EXERCISE AIM: The entries shown next need to be written again word for word.

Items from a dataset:
┌──
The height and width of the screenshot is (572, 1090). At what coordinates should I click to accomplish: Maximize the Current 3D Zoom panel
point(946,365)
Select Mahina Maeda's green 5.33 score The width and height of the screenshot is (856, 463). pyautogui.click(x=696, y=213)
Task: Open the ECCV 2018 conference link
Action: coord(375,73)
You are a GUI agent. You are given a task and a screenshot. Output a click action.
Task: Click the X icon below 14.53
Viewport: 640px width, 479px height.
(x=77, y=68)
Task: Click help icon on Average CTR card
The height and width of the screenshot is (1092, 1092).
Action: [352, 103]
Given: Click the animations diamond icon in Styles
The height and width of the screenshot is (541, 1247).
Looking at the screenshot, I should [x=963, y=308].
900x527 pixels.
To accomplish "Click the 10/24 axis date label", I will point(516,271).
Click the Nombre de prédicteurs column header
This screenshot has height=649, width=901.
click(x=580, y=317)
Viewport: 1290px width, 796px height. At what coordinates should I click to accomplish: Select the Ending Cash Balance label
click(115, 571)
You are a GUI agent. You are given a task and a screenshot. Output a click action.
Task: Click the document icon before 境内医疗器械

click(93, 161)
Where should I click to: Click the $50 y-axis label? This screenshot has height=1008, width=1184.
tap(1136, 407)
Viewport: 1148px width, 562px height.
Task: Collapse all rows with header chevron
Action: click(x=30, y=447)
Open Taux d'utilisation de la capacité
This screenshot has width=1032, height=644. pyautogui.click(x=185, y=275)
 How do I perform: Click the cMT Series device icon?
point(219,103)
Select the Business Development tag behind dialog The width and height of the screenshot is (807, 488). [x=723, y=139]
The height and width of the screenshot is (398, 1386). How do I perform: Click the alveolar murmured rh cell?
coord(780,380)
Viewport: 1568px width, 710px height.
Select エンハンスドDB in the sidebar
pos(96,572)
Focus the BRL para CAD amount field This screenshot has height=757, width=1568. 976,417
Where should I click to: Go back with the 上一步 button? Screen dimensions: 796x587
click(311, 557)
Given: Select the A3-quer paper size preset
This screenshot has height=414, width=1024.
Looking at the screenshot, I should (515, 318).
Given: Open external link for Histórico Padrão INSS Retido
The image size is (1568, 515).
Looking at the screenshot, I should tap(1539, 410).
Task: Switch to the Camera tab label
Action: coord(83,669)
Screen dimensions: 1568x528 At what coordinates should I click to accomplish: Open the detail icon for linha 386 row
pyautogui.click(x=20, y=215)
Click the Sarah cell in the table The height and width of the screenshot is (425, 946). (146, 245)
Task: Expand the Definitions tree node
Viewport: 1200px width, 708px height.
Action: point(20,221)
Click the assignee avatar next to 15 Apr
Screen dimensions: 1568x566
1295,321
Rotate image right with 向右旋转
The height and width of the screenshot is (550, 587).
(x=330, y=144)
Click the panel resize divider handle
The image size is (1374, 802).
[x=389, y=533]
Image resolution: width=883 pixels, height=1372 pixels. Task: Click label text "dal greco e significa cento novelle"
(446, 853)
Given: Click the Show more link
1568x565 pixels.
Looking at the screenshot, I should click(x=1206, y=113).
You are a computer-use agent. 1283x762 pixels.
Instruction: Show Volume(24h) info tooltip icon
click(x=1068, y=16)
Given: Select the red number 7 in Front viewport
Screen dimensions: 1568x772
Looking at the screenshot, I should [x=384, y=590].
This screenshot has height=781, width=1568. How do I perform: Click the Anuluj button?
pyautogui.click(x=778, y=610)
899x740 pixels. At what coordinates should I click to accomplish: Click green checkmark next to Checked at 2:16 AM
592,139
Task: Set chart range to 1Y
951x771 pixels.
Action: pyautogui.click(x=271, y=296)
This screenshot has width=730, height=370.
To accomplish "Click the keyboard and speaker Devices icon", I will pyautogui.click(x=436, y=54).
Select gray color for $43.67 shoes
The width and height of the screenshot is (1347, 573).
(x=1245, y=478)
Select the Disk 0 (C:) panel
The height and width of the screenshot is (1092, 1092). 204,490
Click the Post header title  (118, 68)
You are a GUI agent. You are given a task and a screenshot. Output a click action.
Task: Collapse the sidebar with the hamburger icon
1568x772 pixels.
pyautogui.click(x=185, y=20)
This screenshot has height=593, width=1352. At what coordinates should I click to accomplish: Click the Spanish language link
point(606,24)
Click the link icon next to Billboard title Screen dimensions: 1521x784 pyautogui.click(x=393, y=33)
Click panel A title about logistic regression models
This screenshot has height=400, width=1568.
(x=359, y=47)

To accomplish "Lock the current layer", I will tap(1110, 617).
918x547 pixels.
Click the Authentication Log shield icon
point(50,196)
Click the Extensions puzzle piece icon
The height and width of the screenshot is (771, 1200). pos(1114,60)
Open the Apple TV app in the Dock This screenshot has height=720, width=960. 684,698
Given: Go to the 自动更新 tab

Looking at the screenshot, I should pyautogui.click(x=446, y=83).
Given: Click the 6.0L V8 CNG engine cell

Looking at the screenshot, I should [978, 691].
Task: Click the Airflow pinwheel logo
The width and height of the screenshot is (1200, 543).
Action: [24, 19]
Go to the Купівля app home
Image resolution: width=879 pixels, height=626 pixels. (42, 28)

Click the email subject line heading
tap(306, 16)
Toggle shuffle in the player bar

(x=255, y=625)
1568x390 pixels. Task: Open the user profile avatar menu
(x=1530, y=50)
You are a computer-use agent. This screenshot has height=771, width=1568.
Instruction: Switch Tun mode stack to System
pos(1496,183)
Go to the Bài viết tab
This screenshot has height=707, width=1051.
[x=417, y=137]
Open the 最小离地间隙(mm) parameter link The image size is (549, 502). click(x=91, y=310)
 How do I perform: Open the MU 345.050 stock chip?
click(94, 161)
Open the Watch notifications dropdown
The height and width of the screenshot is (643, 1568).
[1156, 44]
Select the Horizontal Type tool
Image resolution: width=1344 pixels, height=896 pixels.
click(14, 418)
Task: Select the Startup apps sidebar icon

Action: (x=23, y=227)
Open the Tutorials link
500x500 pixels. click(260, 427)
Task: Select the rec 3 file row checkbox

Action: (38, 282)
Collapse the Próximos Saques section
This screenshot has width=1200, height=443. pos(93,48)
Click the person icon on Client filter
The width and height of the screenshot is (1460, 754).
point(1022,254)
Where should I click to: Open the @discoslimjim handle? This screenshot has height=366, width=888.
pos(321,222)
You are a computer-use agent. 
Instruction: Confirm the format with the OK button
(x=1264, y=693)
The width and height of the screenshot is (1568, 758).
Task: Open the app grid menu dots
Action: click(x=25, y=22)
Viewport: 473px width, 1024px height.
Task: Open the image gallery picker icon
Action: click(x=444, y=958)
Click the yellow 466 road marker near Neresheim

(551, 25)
└──
THE COMPLETED TASK:
The height and width of the screenshot is (572, 1090). At what coordinates should I click to accomplish: Maximize the Current 3D Zoom panel
point(946,365)
Select Mahina Maeda's green 5.33 score The width and height of the screenshot is (856, 463). pyautogui.click(x=696, y=213)
Task: Open the ECCV 2018 conference link
Action: coord(375,73)
You are a GUI agent. You are given a task and a screenshot. Output a click action.
Task: Click the X icon below 14.53
Viewport: 640px width, 479px height.
(x=77, y=68)
Task: Click help icon on Average CTR card
The height and width of the screenshot is (1092, 1092).
Action: [352, 103]
Given: Click the animations diamond icon in Styles
The height and width of the screenshot is (541, 1247).
Looking at the screenshot, I should [x=963, y=308].
900x527 pixels.
To accomplish "Click the 10/24 axis date label", I will point(516,271).
Click the Nombre de prédicteurs column header
This screenshot has height=649, width=901.
click(x=580, y=317)
Viewport: 1290px width, 796px height. At what coordinates should I click to accomplish: Select the Ending Cash Balance label
click(115, 571)
You are a GUI agent. You are given a task and a screenshot. Output a click action.
Task: Click the document icon before 境内医疗器械

click(93, 161)
Where should I click to: Click the $50 y-axis label? This screenshot has height=1008, width=1184.
tap(1136, 407)
Viewport: 1148px width, 562px height.
Task: Collapse all rows with header chevron
Action: click(x=30, y=447)
Open Taux d'utilisation de la capacité
This screenshot has width=1032, height=644. pyautogui.click(x=185, y=275)
 How do I perform: Click the cMT Series device icon?
point(219,103)
Select the Business Development tag behind dialog The width and height of the screenshot is (807, 488). [x=723, y=139]
The height and width of the screenshot is (398, 1386). How do I perform: Click the alveolar murmured rh cell?
coord(780,380)
Viewport: 1568px width, 710px height.
Select エンハンスドDB in the sidebar
pos(96,572)
Focus the BRL para CAD amount field This screenshot has height=757, width=1568. 976,417
Where should I click to: Go back with the 上一步 button? Screen dimensions: 796x587
click(311, 557)
Given: Select the A3-quer paper size preset
This screenshot has height=414, width=1024.
Looking at the screenshot, I should (515, 318).
Given: Open external link for Histórico Padrão INSS Retido
The image size is (1568, 515).
Looking at the screenshot, I should tap(1539, 410).
Task: Switch to the Camera tab label
Action: coord(83,669)
Screen dimensions: 1568x528 At what coordinates should I click to accomplish: Open the detail icon for linha 386 row
pyautogui.click(x=20, y=215)
Click the Sarah cell in the table The height and width of the screenshot is (425, 946). (146, 245)
Task: Expand the Definitions tree node
Viewport: 1200px width, 708px height.
Action: point(20,221)
Click the assignee avatar next to 15 Apr
Screen dimensions: 1568x566
1295,321
Rotate image right with 向右旋转
The height and width of the screenshot is (550, 587).
(x=330, y=144)
Click the panel resize divider handle
The image size is (1374, 802).
[x=389, y=533]
Image resolution: width=883 pixels, height=1372 pixels. Task: Click label text "dal greco e significa cento novelle"
(446, 853)
Given: Click the Show more link
1568x565 pixels.
Looking at the screenshot, I should click(x=1206, y=113).
You are a computer-use agent. 1283x762 pixels.
Instruction: Show Volume(24h) info tooltip icon
click(x=1068, y=16)
Given: Select the red number 7 in Front viewport
Screen dimensions: 1568x772
Looking at the screenshot, I should [x=384, y=590].
This screenshot has height=781, width=1568. How do I perform: Click the Anuluj button?
pyautogui.click(x=778, y=610)
899x740 pixels. At what coordinates should I click to accomplish: Click green checkmark next to Checked at 2:16 AM
592,139
Task: Set chart range to 1Y
951x771 pixels.
Action: pyautogui.click(x=271, y=296)
This screenshot has width=730, height=370.
To accomplish "Click the keyboard and speaker Devices icon", I will pyautogui.click(x=436, y=54).
Select gray color for $43.67 shoes
The width and height of the screenshot is (1347, 573).
(x=1245, y=478)
Select the Disk 0 (C:) panel
The height and width of the screenshot is (1092, 1092). 204,490
Click the Post header title  (118, 68)
You are a GUI agent. You are given a task and a screenshot. Output a click action.
Task: Collapse the sidebar with the hamburger icon
1568x772 pixels.
pyautogui.click(x=185, y=20)
This screenshot has height=593, width=1352. At what coordinates should I click to accomplish: Click the Spanish language link
point(606,24)
Click the link icon next to Billboard title Screen dimensions: 1521x784 pyautogui.click(x=393, y=33)
Click panel A title about logistic regression models
This screenshot has height=400, width=1568.
(x=359, y=47)

To accomplish "Lock the current layer", I will tap(1110, 617).
918x547 pixels.
Click the Authentication Log shield icon
point(50,196)
Click the Extensions puzzle piece icon
The height and width of the screenshot is (771, 1200). pos(1114,60)
Open the Apple TV app in the Dock This screenshot has height=720, width=960. 684,698
Given: Go to the 自动更新 tab

Looking at the screenshot, I should pyautogui.click(x=446, y=83).
Given: Click the 6.0L V8 CNG engine cell

Looking at the screenshot, I should [978, 691].
Task: Click the Airflow pinwheel logo
The width and height of the screenshot is (1200, 543).
Action: [24, 19]
Go to the Купівля app home
Image resolution: width=879 pixels, height=626 pixels. (42, 28)

Click the email subject line heading
tap(306, 16)
Toggle shuffle in the player bar

(x=255, y=625)
1568x390 pixels. Task: Open the user profile avatar menu
(x=1530, y=50)
You are a computer-use agent. This screenshot has height=771, width=1568.
Instruction: Switch Tun mode stack to System
pos(1496,183)
Go to the Bài viết tab
This screenshot has height=707, width=1051.
[x=417, y=137]
Open the 最小离地间隙(mm) parameter link The image size is (549, 502). click(x=91, y=310)
 How do I perform: Open the MU 345.050 stock chip?
click(94, 161)
Open the Watch notifications dropdown
The height and width of the screenshot is (643, 1568).
[1156, 44]
Select the Horizontal Type tool
Image resolution: width=1344 pixels, height=896 pixels.
click(14, 418)
Task: Select the Startup apps sidebar icon

Action: (x=23, y=227)
Open the Tutorials link
500x500 pixels. click(260, 427)
Task: Select the rec 3 file row checkbox

Action: (38, 282)
Collapse the Próximos Saques section
This screenshot has width=1200, height=443. pos(93,48)
Click the person icon on Client filter
The width and height of the screenshot is (1460, 754).
point(1022,254)
Where should I click to: Open the @discoslimjim handle? This screenshot has height=366, width=888.
pos(321,222)
You are a computer-use agent. 
Instruction: Confirm the format with the OK button
(x=1264, y=693)
The width and height of the screenshot is (1568, 758).
Task: Open the app grid menu dots
Action: click(x=25, y=22)
Viewport: 473px width, 1024px height.
Task: Open the image gallery picker icon
Action: click(x=444, y=958)
Click the yellow 466 road marker near Neresheim

(551, 25)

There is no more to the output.